Copy exactly. Begin at the line containing "Task: Disable the" and stop at the last line of the entries, omitting any pictures.
● ● ●
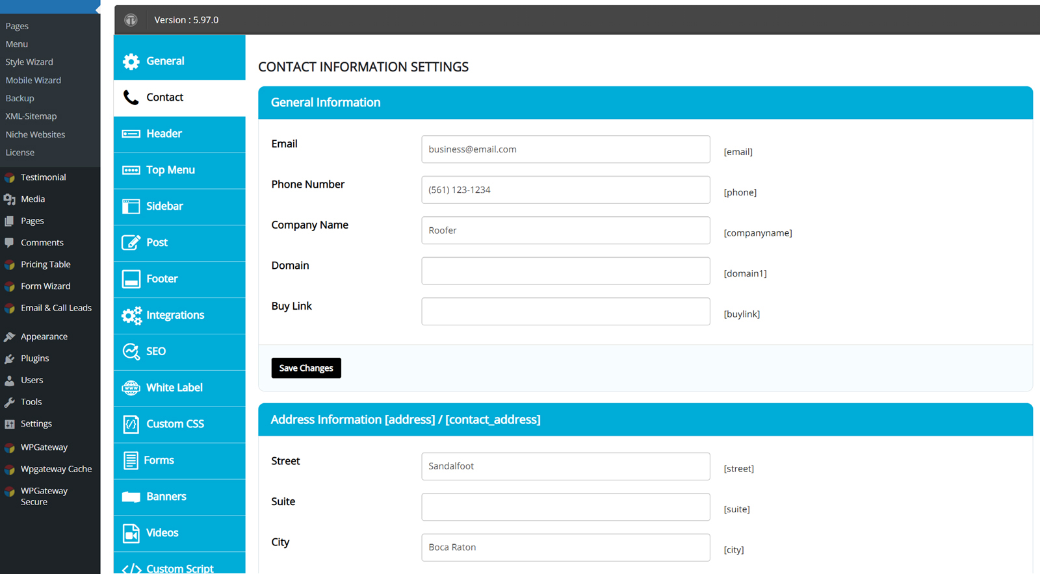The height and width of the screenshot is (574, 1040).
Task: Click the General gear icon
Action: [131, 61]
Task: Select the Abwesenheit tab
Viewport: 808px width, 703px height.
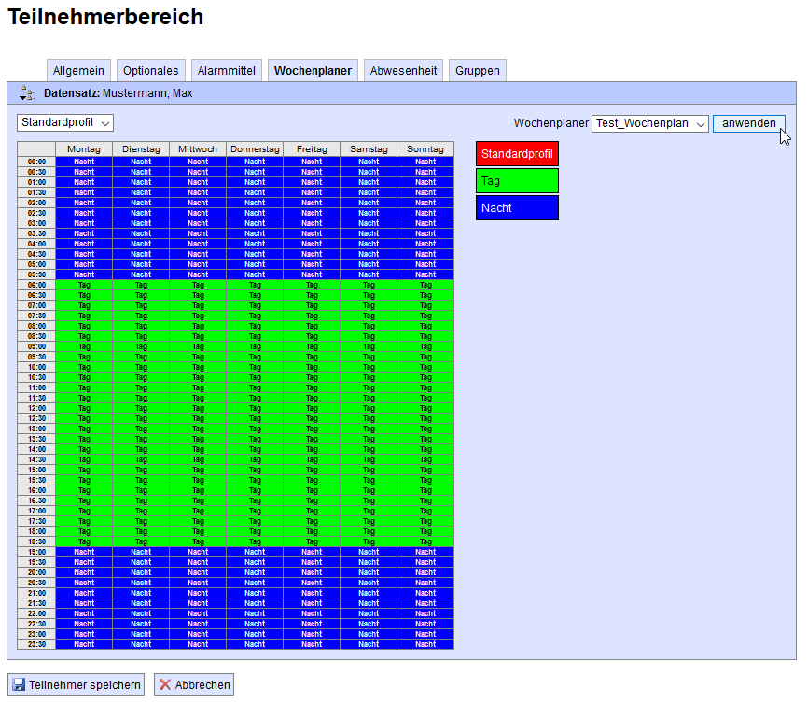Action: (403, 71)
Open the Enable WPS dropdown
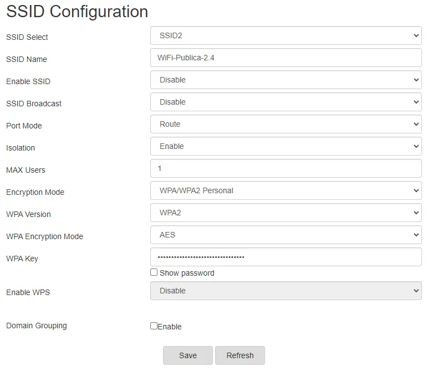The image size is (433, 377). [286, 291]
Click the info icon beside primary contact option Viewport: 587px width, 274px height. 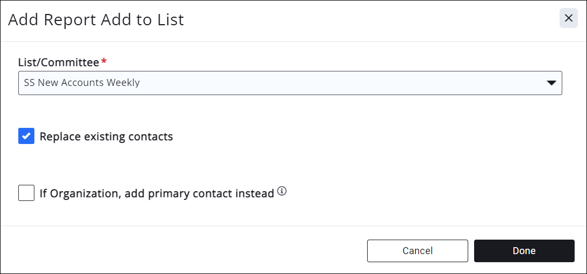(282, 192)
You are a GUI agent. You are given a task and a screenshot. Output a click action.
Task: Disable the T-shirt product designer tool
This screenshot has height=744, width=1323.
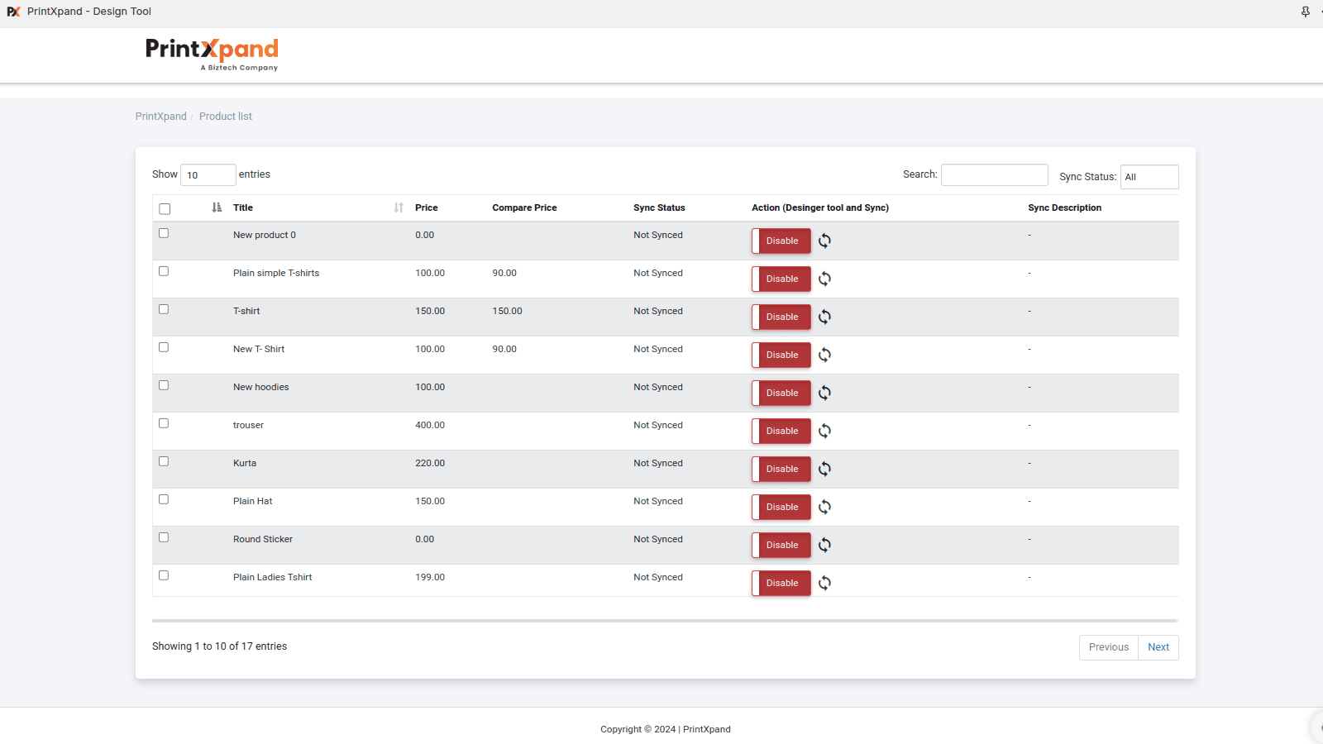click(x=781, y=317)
● ● ●
◆ RESULT BELOW ◆
Task: Disable the T-shirt product designer tool
This screenshot has height=744, width=1323.
click(x=781, y=317)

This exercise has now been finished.